PROBLEM SET:
- a) Decide whether each statement below agrees with the article on Pamela Fine's lawsuit against Joe Tumpkin. Answer yes or no, and quote the words from the article that decide it.
(i) Tumpkin faced five felony counts of second-degree assault.
(ii) Fine filed the lawsuit without revealing her identity.
(iii) The university's chancellor is among those Fine's suit is brought against.
- b) Write the next part of the article on Pamela Fine's lawsuit against Joe Tumpkin, picking up after its final sentence.

TEXT SEGMENT:

As we've reported, former University of Colorado Boulder assistant coach Joe Tumpkin was charged with five felony second-degree-assault counts and three misdemeanor third-degree-assault beefs earlier this year related to allegations from his onetime significant other, who says he abused her more than 100 times. Now, however, the woman in question, Pamela Fine, has filed a lawsuit against Tumpkin and several powerful figures at the university under her own name for reasons her attorney says were both personal and outward-looking.
"It was a very difficult decision," says Peter Ginsberg, the New York-based lawyer who represents Fine in the case against Tumpkin, head football coach Mike MacIntyre, CU Boulder athletic director Rick George, chancellor Phil DiStefano and president Bruce Benson. "She went back and forth for quite a while. But ultimately, Pam decided she didn't want to be intimidated any longer, and she felt that she could better serve as a role model by taking a strong and, I think, quite brave stand."
The suit, accessible below, makes a powerful statement, too. Not only does it castigate Tumpkin for his behavior, but it holds MacIntyre and company responsible for bungling the matter in ways that mirror past mistakes made by CU Boulder, as outlined in a section titled "The University’s History of Mishandling Sex-Based Harassment and Assault."

SOURCE EXCERPT:
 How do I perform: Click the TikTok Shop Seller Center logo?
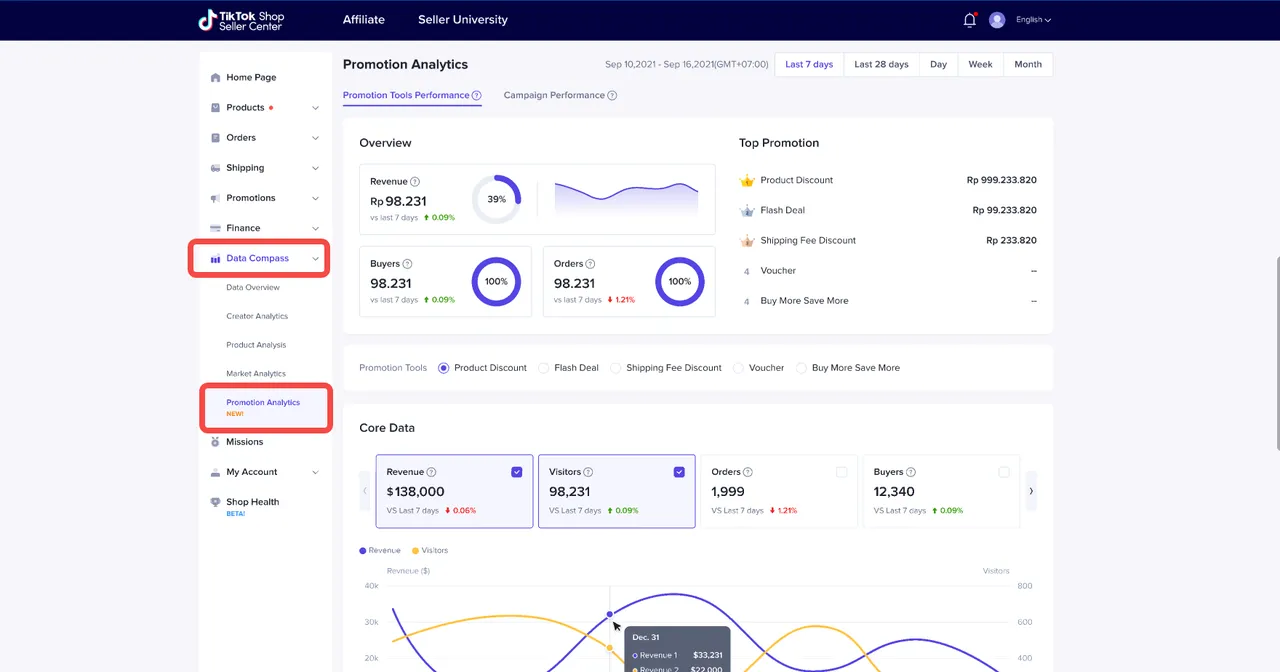(241, 20)
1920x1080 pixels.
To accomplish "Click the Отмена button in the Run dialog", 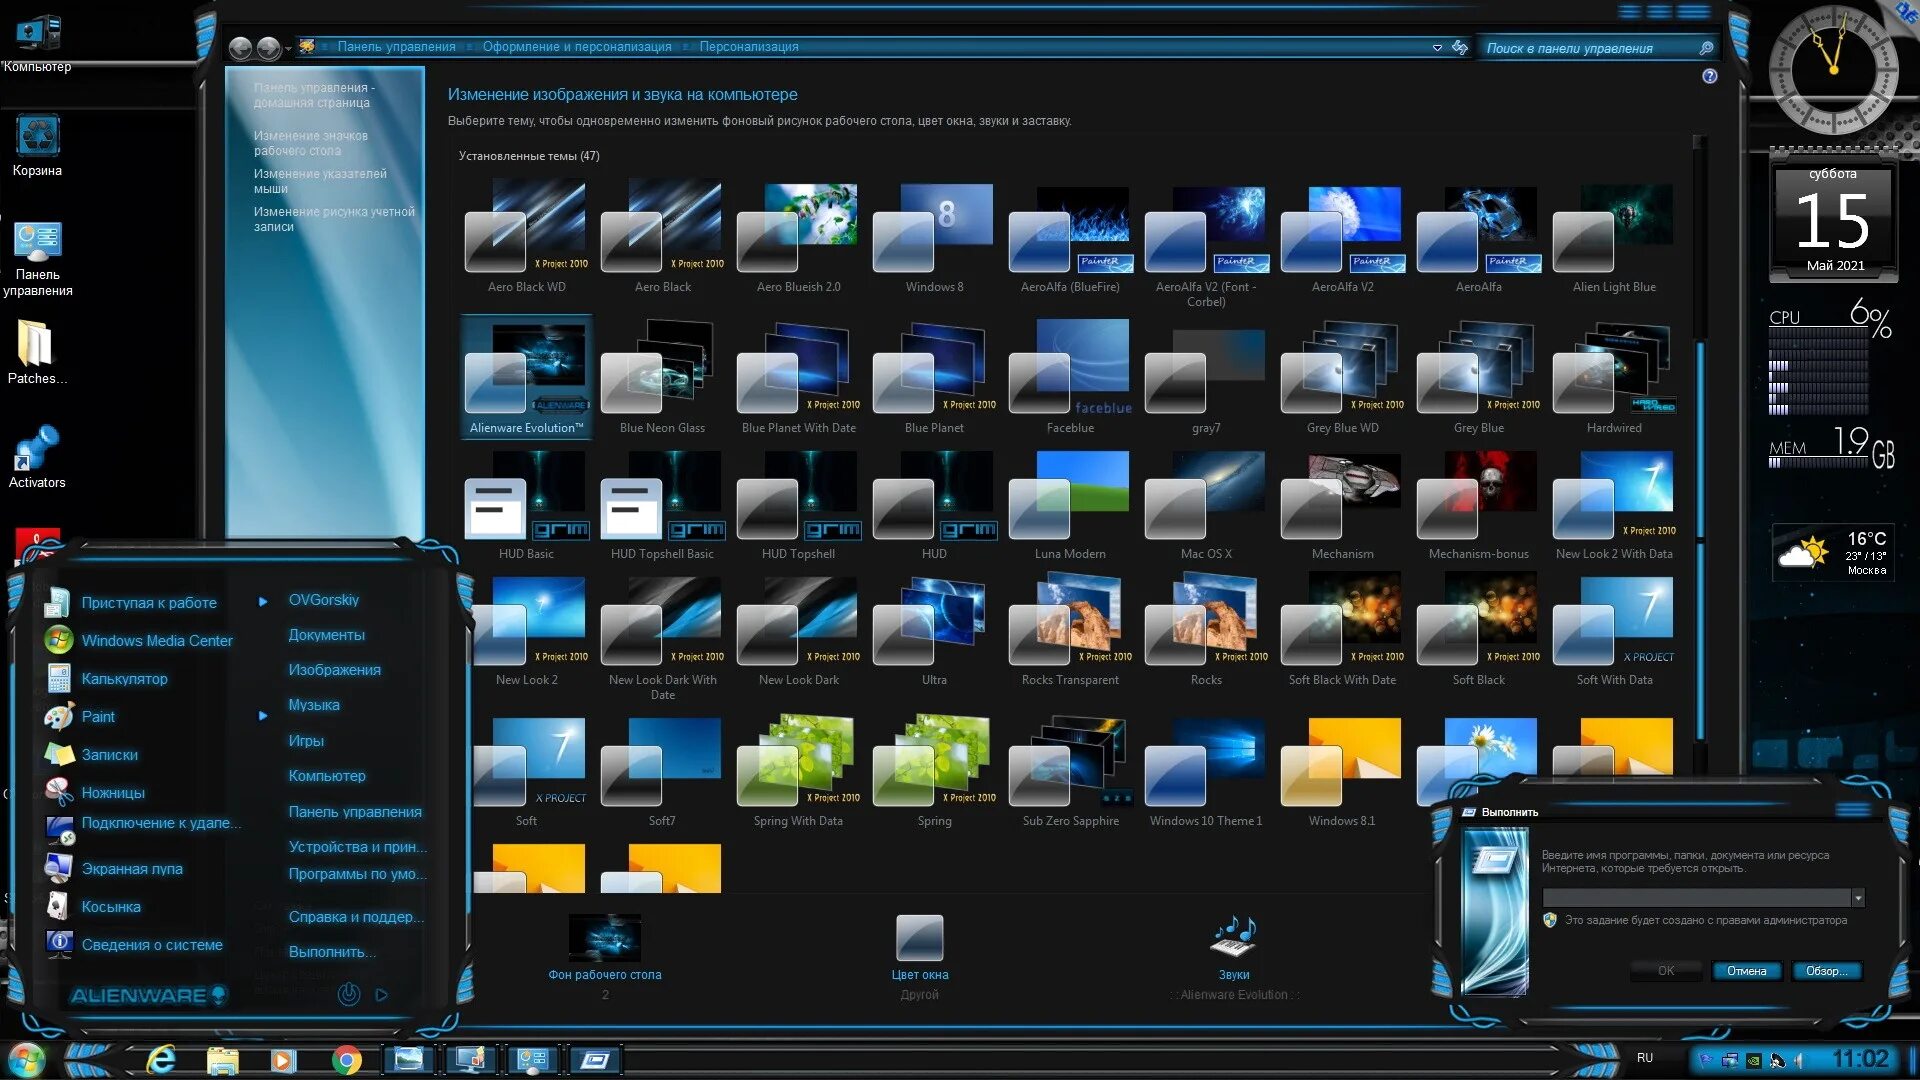I will 1746,970.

SOLVED PROBLEMS:
- a)
(i) Yes: "charged with five felony second-degree-assault counts"
(ii) No: "under her own name"
(iii) Yes: "the case against Tumpkin, head football coach Mike MacIntyre, CU Boulder athletic director Rick George, chancellor Phil DiStefano and president Bruce Benson"

- b)
CU essentially acknowledged errors in the latest case this past June, when DiStefano was suspended for ten days and both MacIntyre, to whom Fine first reached out, and George were ordered to make $100,000 donations to a domestic-violence fund. But in this case, Fine is clearly hoping for more than what was perceived by critics as a wrist slap designed to provide public-relations cover for re-signing MacIntyre, the Home Depot Coach of the Year in 2016, to a $14.85 million contract extension that just happened to include — surprise! — a $100,000 bonus.
Not that the university is ready to open its bank account to make the lawsuit go away. CU Boulder's official response reads in part, "The claims in the lawsuit are not well-founded factually or legally, and we will defend our employees aggressively."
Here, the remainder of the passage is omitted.